Norvège : Au pays des sauveteurs bénévoles

Se soucier de l’environnement et de la nature fait partie des valeurs fondamentales des Norvégiens. Mais se préoccuper de ses concitoyens au point de partir à leur rescousse est aussi la réalité de milliers d’entre eux, comme en fait foi le NFH, une étonnante brigade de sauveteurs bénévoles.

Après quatre avions, trois heures de bus et une heure de bateau, j’arrive enfin sur l’île de Senja. C’est là, au 69ième parallèle de latitude nord, au fin fond de la Norvège, qu’on m’a donné rendez-vous pour faire connaissance avec la Norwegian People’s Aid (NFH - Norsk Folkehjelp).

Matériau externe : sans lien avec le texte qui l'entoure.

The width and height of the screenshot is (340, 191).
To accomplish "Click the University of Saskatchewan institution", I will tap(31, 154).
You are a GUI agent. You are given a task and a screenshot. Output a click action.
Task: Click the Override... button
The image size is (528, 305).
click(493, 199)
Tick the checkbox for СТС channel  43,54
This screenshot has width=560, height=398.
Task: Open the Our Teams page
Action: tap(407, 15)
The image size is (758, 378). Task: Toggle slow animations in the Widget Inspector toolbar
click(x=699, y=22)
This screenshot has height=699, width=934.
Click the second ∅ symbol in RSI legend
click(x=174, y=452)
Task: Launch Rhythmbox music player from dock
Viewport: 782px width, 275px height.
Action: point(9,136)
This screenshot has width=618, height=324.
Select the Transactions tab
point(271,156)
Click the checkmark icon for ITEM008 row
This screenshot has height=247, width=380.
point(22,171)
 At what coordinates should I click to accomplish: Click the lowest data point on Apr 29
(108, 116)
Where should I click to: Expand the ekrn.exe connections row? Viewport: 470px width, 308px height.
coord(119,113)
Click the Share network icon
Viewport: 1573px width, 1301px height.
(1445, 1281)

Fondé en 1939, cet organisme norvégien œuvre à travers le monde dans l’aide humanitaire, le déminage et le développement coopératif. C’est toutefois par sa section locale (avec des ramifications aux quatre coins du pays) que j’en ai appris davantage à son sujet.

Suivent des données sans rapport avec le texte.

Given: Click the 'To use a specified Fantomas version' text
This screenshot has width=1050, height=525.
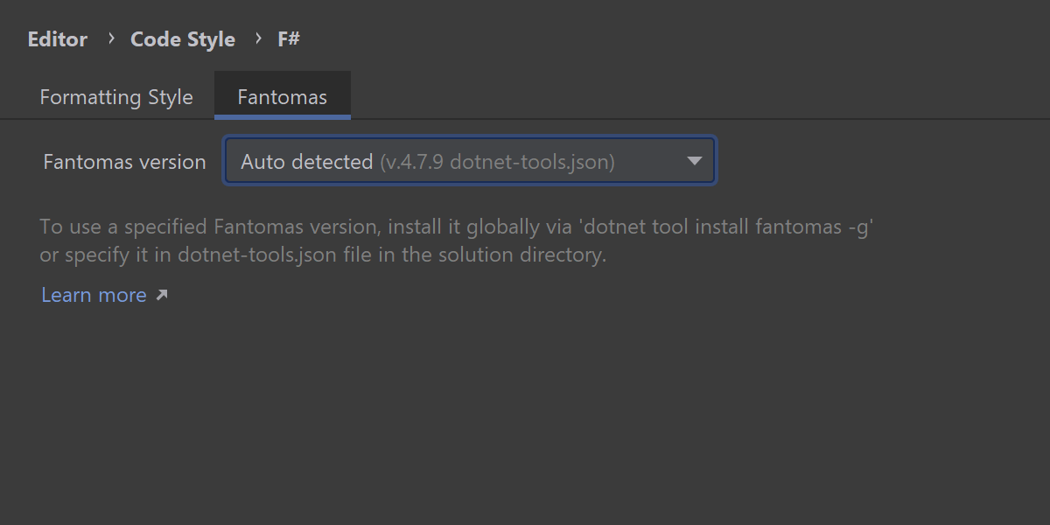Looking at the screenshot, I should click(210, 227).
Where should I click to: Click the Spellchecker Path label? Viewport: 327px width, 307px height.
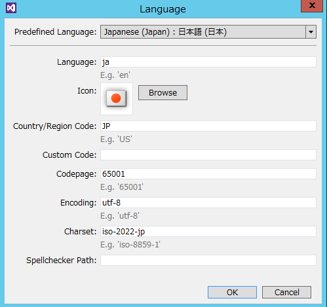[x=62, y=261]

Constitué d’environ 12 000 bénévoles citoyens, dont plus de 2000 sont des sauveteurs certifiés, ce service de secourisme et de premiers soins participe aux efforts de sauvetage et de recherche de personnes disparues, tant en milieu urbain qu’en plein air. Avec une population de 5,3 millions d’âmes, c’est donc dire que 2 Norvégiens sur 1000 sont formés et disposés à prêter secours en tout temps.

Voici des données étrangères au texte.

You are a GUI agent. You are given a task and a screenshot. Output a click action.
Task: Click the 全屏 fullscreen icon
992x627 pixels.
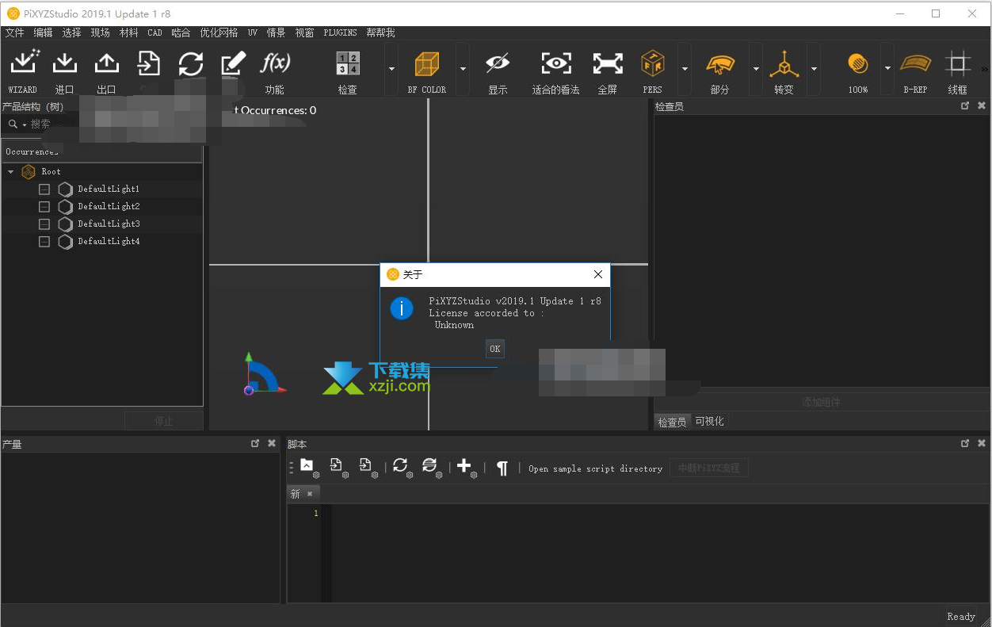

C’est avec deux de ceux-ci, Fred-Arne Danielson et Vegard Standahl Olsen, que j’ai passé quelques jours tout en profitant des montagnes et de l’océan qui forment le cadre naturel de Senja.

© Xavier Bonacorsi 

Fred-Arne est l’un des chefs de l’équipe de l’île. Menuisier de métier, il a débuté sa « carrière » de bénévole il y a 8 ans. Bon an mal an, il participe à près de la moitié de la vingtaine de missions de recherche et de sauvetage déployées sur Senja, sans compter les innombrables sorties volontaires effectuées pour assurer une présence préventive, particulièrement dans les sites de plein air les plus achalandés, où les falaises et le climat peuvent surprendre à tout moment.

Opération de sauvetage

Sa plus mémorable opération fut la recherche et le sauvetage d’un randonneur disparu en ascensionnant le vertigineux pic de Segla, dont les falaises peuvent mener à une chute libre de plusieurs centaines de mètres jusque dans l’océan. Le malheureux fut surpris par un dense brouillard et s’est aventuré sur un escarpement. « Résultat : il s’est retrouvé sur une mini-corniche à 50 mètres en dessous du sentier, d’où il fut incapable de partir », explique Fred-Arne.

Une fois l’alerte donnée, près de 24 heures ont été requises pour se rendre sur place et finalement retrouver le randonneur, trempé jusqu’aux os et sur le point de défaillir. L’équipe de Fred-Arne a ensuite dû le hisser jusqu’au sentier à l’aide d’une corde, toujours dans un épais brouillard. Inutile de mentionner que cet événement restera à jamais gravé dans la mémoire du rescapé, mais aussi dans celles des sauveteurs.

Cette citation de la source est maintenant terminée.